### SOURCE TEXT:

--- START ---

An abusive father in Ho Chi Minh City attempted suicide before confessing to the grizzly murder of his sister-in-law, police say.
Officers discovered the dismembered body of Bui My Hanh, 40, on Wednesday in two sacks at the mouth of an alley off of Vo Van Kiet Street -- not far from the house she shared with her de facto husband Dang Van Thanh, 37.
Police say her killer, Dang Van Tuan, 44 moved into their house shortly after his release from prison last year.
On Wednesday afternoon, Tuan led police officers to Hanh's severed head, which he allegedly burying in the soil around the Lo Gom Bridge in District 6.
Police are performing DNA tests to confirm whether the head belonged to Hanh.
Tuan was arrested on Wednesday afternoon after Nguyen Van Phung, a neighbor, told police he'd seen him carrying two large stinking sacks out of his house at 3am.
The neighbor did not bother to call the police until word of the discovery of Hanh's body in a nearby alley spread throughout the neighborhood.
“I smelled a foul odor and thought it came from some dead rats," he said. "I was startled to learn that it was a dead person."
Another eyewitness, identified only as L.M.P, said he saw Tuan heading to the market near Ong Lanh Bridge in District 1 on Tuesday to buy sacks and rolls of tape.
Tuan reportedly said he had just killed a person.
P. thought he was joking.
The statements allegedly led police to the unhappy household.
After breaking down his locked front door, police found Tuan lying unconscious in a pool of his own blood with his wrists slashed.
A sordid love triangle
Tuan reportedly told police he was released in late 2013 after serving seven years on drug trafficking charges.

--- END ---

### MATERIAL SUPPLIED:
--- START ---

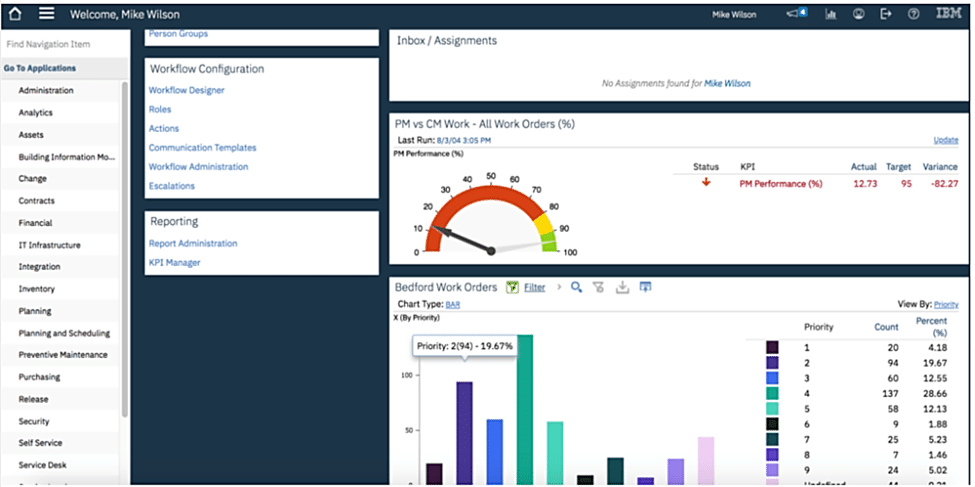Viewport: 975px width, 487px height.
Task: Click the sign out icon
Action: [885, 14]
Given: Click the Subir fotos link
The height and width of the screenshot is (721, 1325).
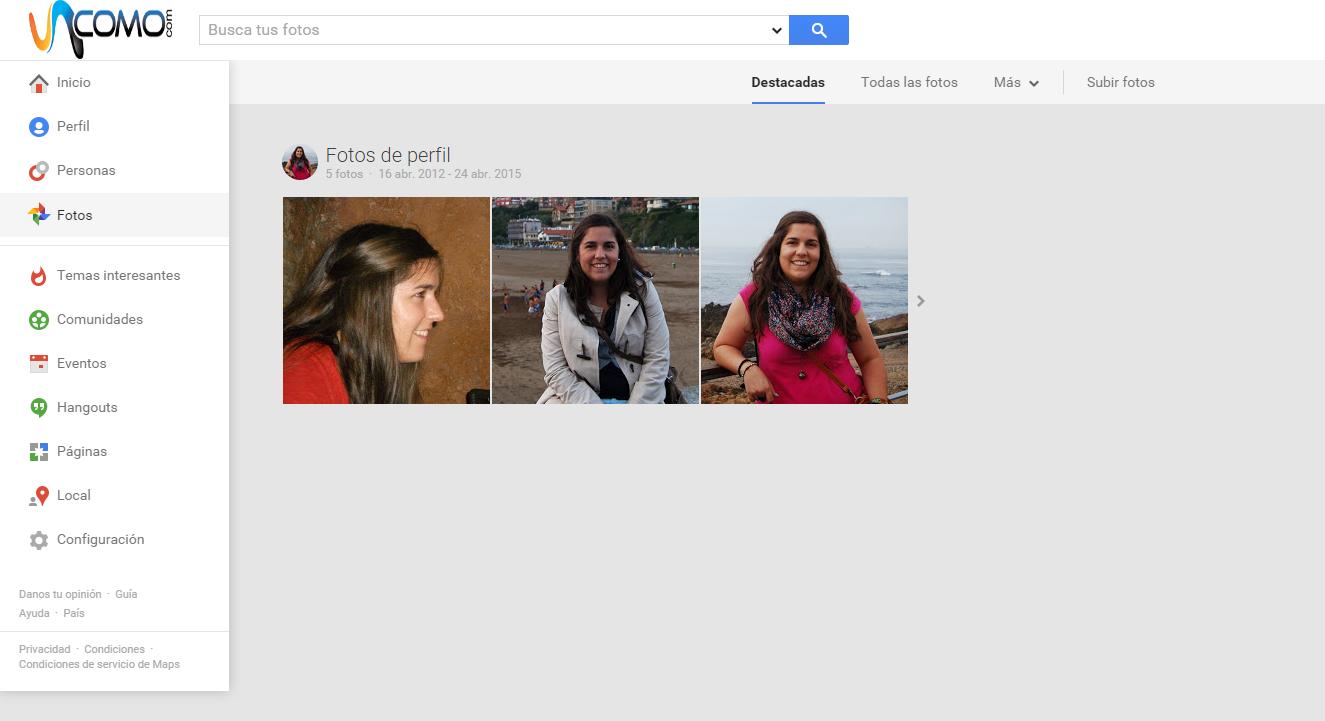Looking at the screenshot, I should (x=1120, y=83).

--- END ---
--- START ---

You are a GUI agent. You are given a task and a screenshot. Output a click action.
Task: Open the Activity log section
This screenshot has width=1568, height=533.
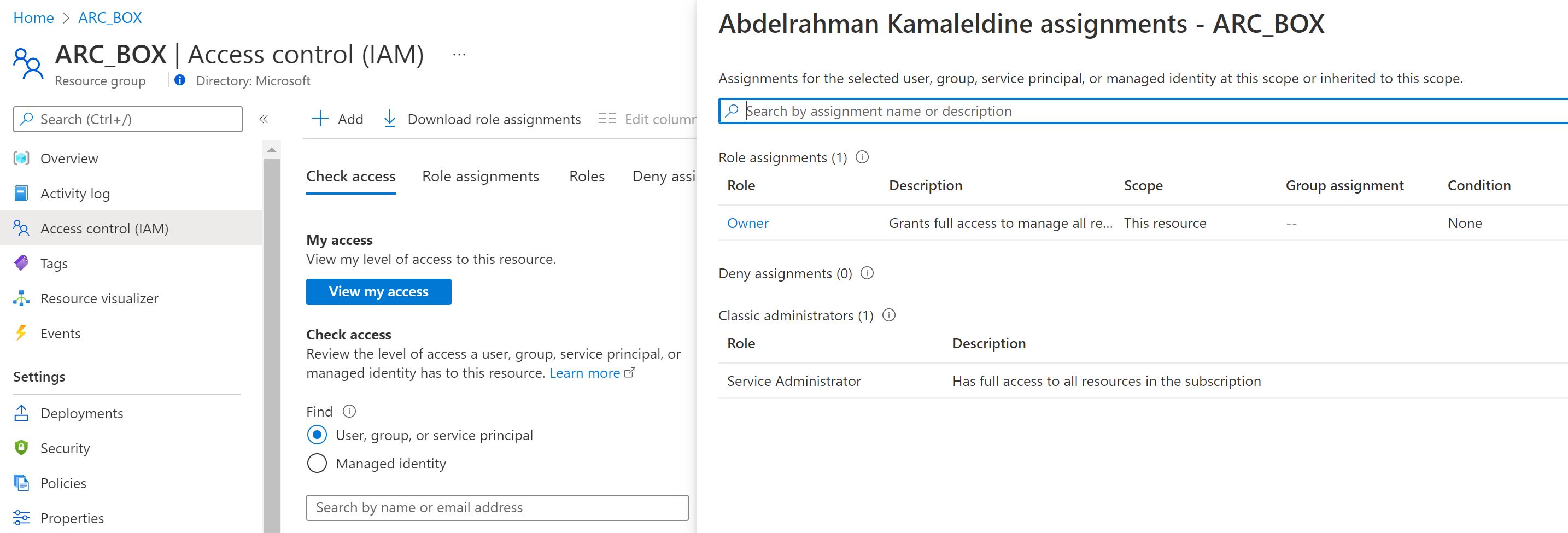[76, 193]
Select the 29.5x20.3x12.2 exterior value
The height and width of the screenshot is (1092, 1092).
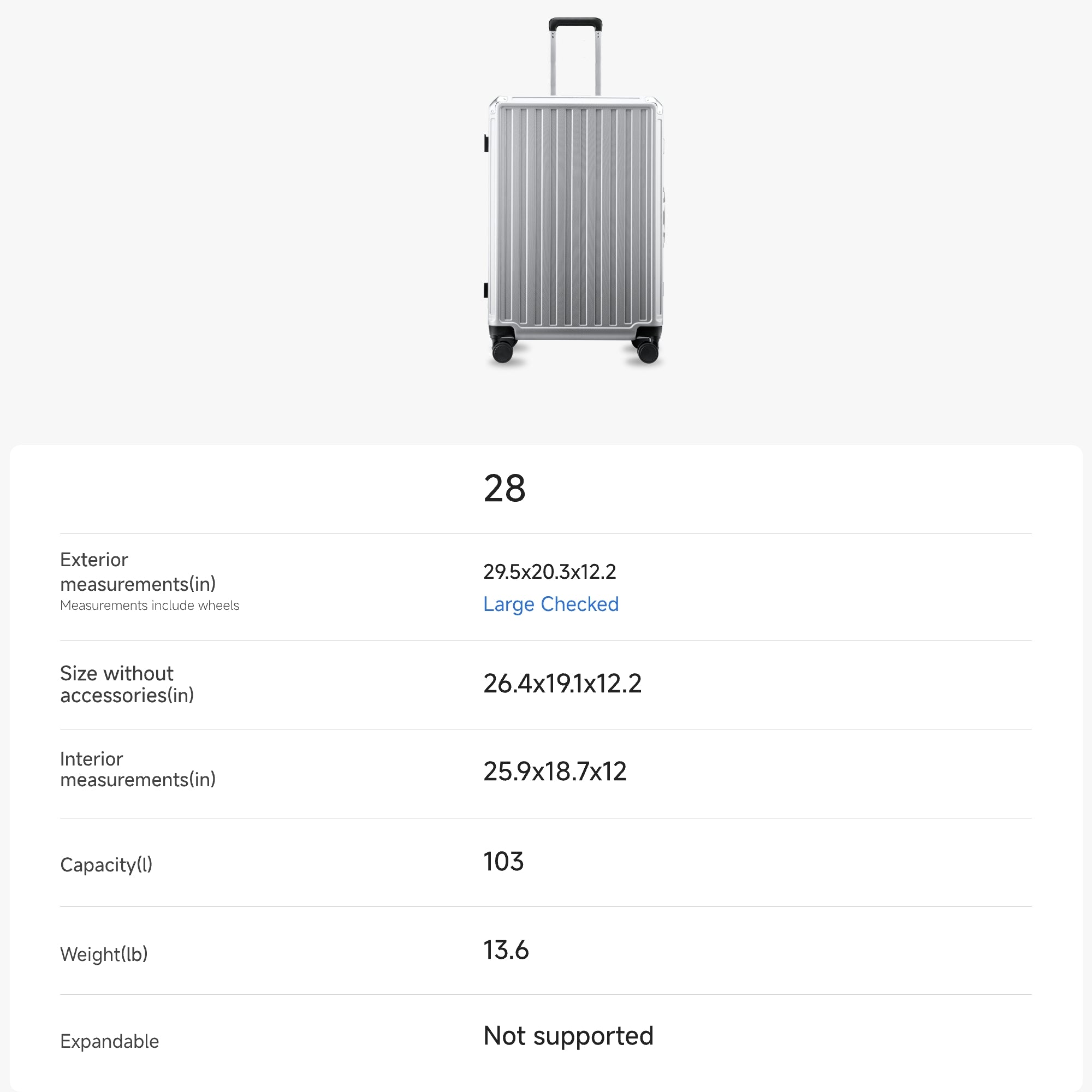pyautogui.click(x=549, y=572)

--- END ---

### REQUIRED ACTION:
Reproduce everything in the news report from "On Wednesday afternoon, Tuan" down to "he was joking.". These entries have no connection to the news report.

### WRITTEN SOLUTION:
On Wednesday afternoon, Tuan led police officers to Hanh's severed head, which he allegedly burying in the soil around the Lo Gom Bridge in District 6.
Police are performing DNA tests to confirm whether the head belonged to Hanh.
Tuan was arrested on Wednesday afternoon after Nguyen Van Phung, a neighbor, told police he'd seen him carrying two large stinking sacks out of his house at 3am.
The neighbor did not bother to call the police until word of the discovery of Hanh's body in a nearby alley spread throughout the neighborhood.
“I smelled a foul odor and thought it came from some dead rats," he said. "I was startled to learn that it was a dead person."
Another eyewitness, identified only as L.M.P, said he saw Tuan heading to the market near Ong Lanh Bridge in District 1 on Tuesday to buy sacks and rolls of tape.
Tuan reportedly said he had just killed a person.
P. thought he was joking.